Columbia University scientists have developed a computational method to investigate the relationship between birth month and disease risk. The researchers used this algorithm to examine New York City medical databases and found 55 diseases that correlated with the season of birth. Overall, the study indicated people born in May had the lowest disease risk, and those born in October the highest. The study was published in the Journal of American Medical Informatics Association.
The peer-reviewed paper is “Birth Month Affects Lifetime Disease Risk: A Phenome-Wide Method” by Mary Regina Boland, Zachary Shahn, David Madigan, George Hripcsak, and Nicholas P. Tatonetti. The abstract reads in part:
Our dataset includes 1 749 400 individuals with records at New York-Presbyterian/Columbia University Medical Center born between 1900 and 2000 inclusive. We modeled associations between birth month and 1688 diseases using logistic regression. Significance was tested using a chi-squared test with multiplicity correction.
So, nearly 2 million people of all ages thrown into regression models with diseases as outcomes. Wee p-values “confirmed” the “links”, which is to say, the ritual of classical statistics was used to infer birth month causes certain diseases. Which is to say that astrologers were right all along.
Funny that many of the astrological diseases were cardiovascular.
Looking at all 10 (9 novel) cardiovascular conditions revealed that individuals born in the autumn (September–December) were protected against cardiovascular conditions while those born in the winter (January–March) and spring (April–June) were associated with increased cardiovascular disease risk…
Now because probability models are silent on cause, but something must be causing these curious correlations, the authors of this (and similar) study have to launch into causal explanations.
The relationship between cardiovascular disease and birth month could be mediated through a developmental Vitamin D-related pathway. Serum 25-hydroxyvitamin D levels are lower and parathyroid hormone levels are higher during the winter when no supplementation is given. Even with maternal supplementation, seasonally dependent Vitamin D deficiency has been observed among breastfed infants60 and newborns…
So mothers having babies in off months might—might—lack vitamin D, and that this deficiency is somehow transferred to their enwombed babies, and then said babies are somehow damanged from this lack until they become aged and have time to develop heart disease. Hey. It could be true.
Or it could be statistical nonsense. You pick.
Sums of sums equal some sums
From reader Ken Steele “his interesting video from a scientist/mathematician named Marvin Weinstein concerning how to find patterns/data in a huge dense dataset.”
Video has some interest relating to probability and cause, but I wish Weinstein would move along faster.
Singular value decomposition takes a matrix, which you can think of as the rows and columns of a spreadsheet, and form weighted sums of the columns such that the sums are orthogonal (in the algebraic sense) to the other sums of columns. The number of sums of columns always equals the number of original columns.

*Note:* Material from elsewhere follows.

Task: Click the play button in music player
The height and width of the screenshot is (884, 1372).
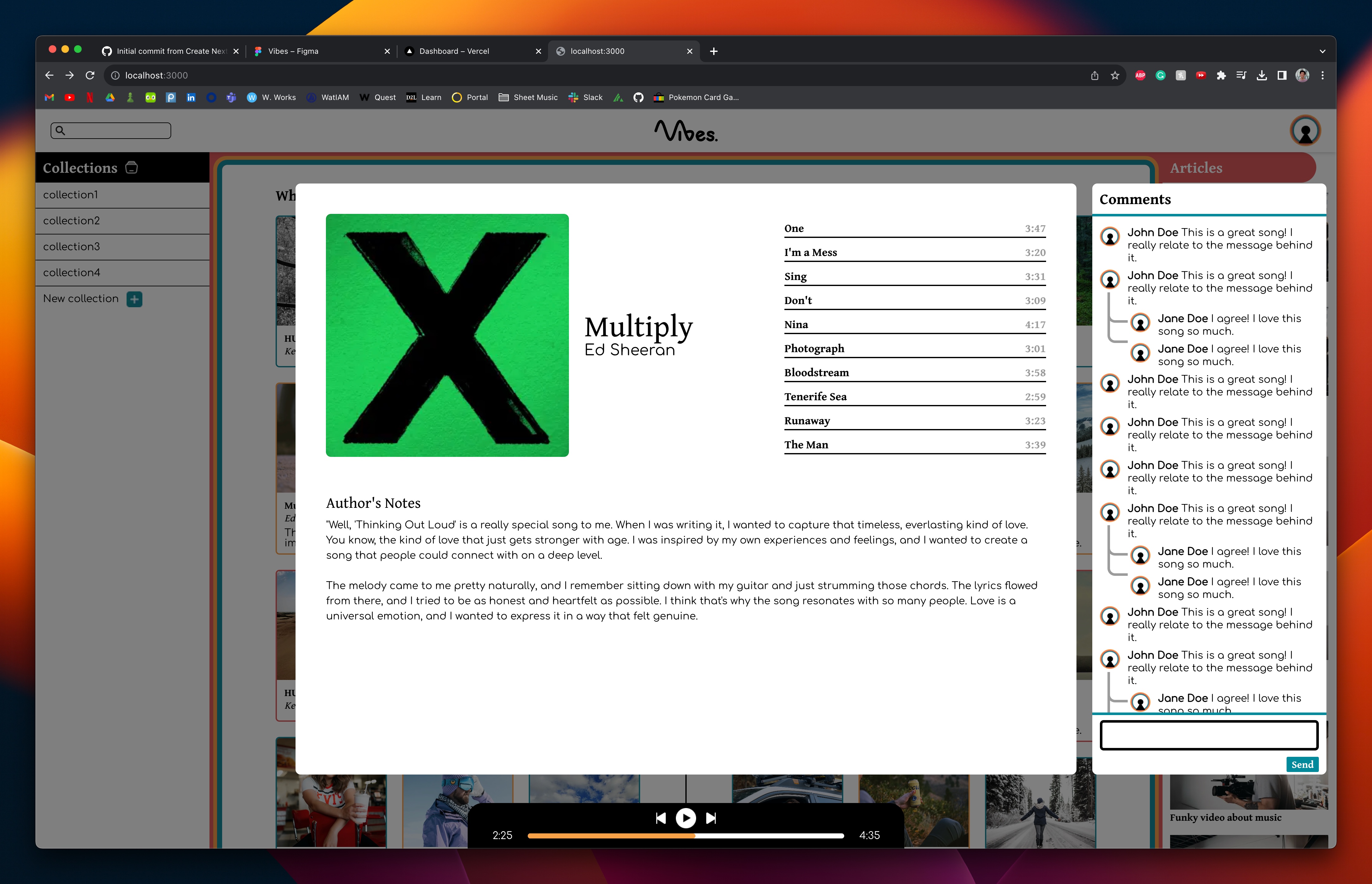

That means you can use in probability models the sums instead of the original data. Well, this is old news. What Weinstein is selling is the idea of using something akin to kernel density estimates to find “patterns” among the sums. Idea is to find points in the “hairballs”, i.e. the three-D plots of the sums, that are clustered together.
Points will, of course, cluster together. Something is causing those points to cluster because something caused every original data point. That points cluster is therefore not especially interesting, but it’s nice to have an automated method of picking these points out.

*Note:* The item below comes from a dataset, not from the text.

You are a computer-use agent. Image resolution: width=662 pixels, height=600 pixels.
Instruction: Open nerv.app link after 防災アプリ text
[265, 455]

But the automated method will only find clustering points that are susceptible to be found by the automated method. This isn’t quite tautological, because if you used a different automated method, you’d find different clustering points.

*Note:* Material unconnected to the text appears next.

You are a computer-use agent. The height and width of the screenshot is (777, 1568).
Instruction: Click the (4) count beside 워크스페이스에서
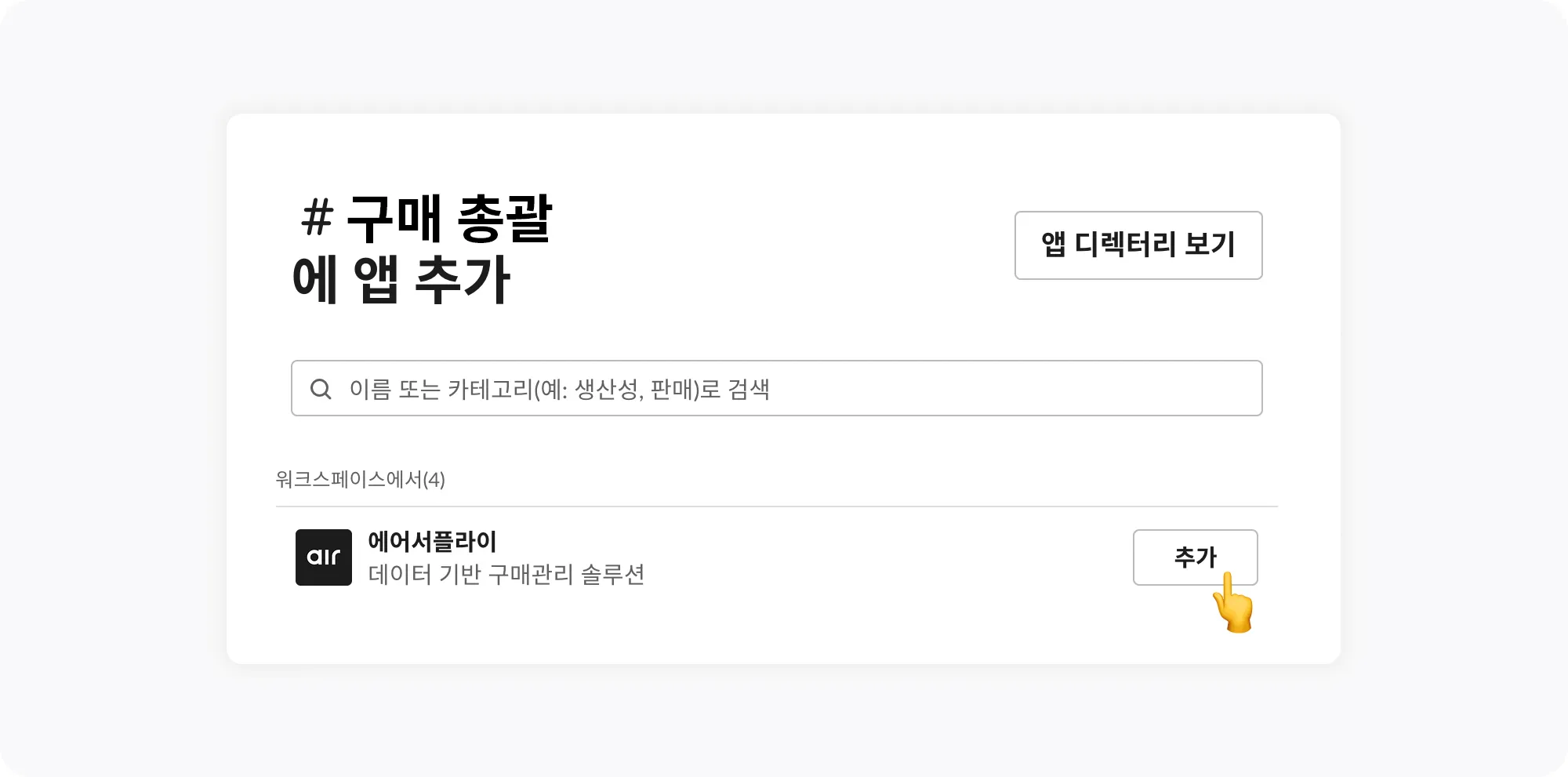[434, 479]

Now any statistical method might uncover a causal relationship that you hadn’t previously thought of. But it will only uncover them if they (the causes) are consonant with the method used. The problem is the age old one: some of the “causes” uncovered will be spurious. The more data you cram in and the more “tuneable” the method, the more likely, experience shows, that any “cause” identified will be spurious.
One of the conceits of “big data” is that it can even measure all the correct things that are causative of some observation. This might be so for simple physical phenomena, but not for human behavior. Almost any act we measure across a large number of people will have oodles upon oodles of causes. There’s no hope we can capture everything.